Re: [OMPI devel] Heads up on new feature to 1.3.4
On Aug 17 2009, Ralph Castain wrote: The problem is that the two mpiruns don't know about each other, and therefore the second mpirun doesn't know that another mpirun has already used socket 0. We hope to change that at some point in the future. It won't help. The problem is less likely to be that two jobs are running OpenMPI programs (that have been recently linked!), but that the other tasks are not OpenMPI at all. I have mentioned daemons, kernel threads and so on, but think of shared-memory parallel programs (OpenMP etc.) and so on; a LOT of applications nowadays include some sort of threading. For the ordinary multi-user system, you don't want any form of binding.
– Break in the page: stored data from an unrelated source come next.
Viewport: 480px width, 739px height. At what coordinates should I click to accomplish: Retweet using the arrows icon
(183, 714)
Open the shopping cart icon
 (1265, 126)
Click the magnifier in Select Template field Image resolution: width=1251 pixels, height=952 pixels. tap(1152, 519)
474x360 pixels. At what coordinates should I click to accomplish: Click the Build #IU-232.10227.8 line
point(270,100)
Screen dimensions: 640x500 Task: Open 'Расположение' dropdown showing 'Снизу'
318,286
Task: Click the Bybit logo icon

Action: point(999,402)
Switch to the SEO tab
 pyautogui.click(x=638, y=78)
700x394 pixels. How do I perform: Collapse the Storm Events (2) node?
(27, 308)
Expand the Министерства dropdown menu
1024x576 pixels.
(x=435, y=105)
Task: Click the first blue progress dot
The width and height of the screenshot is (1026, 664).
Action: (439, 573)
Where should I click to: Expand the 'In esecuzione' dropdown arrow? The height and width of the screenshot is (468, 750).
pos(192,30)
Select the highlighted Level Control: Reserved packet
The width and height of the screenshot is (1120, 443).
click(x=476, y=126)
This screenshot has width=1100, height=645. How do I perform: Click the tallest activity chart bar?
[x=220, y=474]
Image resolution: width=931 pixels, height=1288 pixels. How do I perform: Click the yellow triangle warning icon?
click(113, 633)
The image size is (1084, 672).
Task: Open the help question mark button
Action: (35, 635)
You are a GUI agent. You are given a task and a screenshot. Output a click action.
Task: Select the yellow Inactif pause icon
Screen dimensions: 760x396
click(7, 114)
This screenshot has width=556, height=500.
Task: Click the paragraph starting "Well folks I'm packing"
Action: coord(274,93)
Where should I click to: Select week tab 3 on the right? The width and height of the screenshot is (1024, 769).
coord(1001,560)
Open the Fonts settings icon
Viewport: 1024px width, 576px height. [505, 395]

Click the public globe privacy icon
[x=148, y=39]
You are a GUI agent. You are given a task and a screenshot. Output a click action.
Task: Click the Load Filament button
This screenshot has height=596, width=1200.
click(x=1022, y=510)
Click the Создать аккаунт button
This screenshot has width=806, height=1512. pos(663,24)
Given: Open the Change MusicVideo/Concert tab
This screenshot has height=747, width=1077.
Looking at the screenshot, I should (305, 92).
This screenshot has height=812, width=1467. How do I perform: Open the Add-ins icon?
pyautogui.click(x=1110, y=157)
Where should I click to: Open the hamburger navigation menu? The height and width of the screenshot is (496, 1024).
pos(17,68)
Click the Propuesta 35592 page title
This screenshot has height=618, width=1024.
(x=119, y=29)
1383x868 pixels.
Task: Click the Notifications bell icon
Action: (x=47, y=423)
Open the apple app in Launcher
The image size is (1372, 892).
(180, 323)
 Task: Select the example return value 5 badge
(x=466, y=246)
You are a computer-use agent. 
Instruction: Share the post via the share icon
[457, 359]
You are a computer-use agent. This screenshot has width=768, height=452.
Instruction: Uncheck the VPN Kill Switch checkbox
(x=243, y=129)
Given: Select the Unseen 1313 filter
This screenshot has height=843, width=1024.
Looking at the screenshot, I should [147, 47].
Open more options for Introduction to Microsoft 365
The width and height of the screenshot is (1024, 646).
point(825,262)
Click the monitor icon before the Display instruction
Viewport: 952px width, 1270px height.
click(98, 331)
The scheduler is ricketty enough as it is, without confusing it further. That may change as the consequences of serious levels of multiple cores force that area to be improved, but don't hold your breath. And I haven't a clue which of the many directions scheduler design will go! I agree that having an option, and having it easy to experiment with, is the right way to go. What the default should be is very much less clear. Regards, Nick Maclaren.
Re: [OMPI devel] Heads up on new feature to 1.3.4
Jeff Squyres wrote: On Aug 16, 2009, at 11:02 PM, Ralph Castain wrote: UNLESS you have a threaded application, in which case -any- binding can be highly detrimental to performance. I'm not quite sure I understand this statement. Binding is not inherently contrary to multi-threaded applications. I think the concern is that if a process binds to a particular core and all threads inherit the same binding, then all threads will bind to the same core, inhibiting multithreading speedups (at best). If you bind to sockets rather than specific cores, even if multiple threads inherit the same binding, the contention will be less.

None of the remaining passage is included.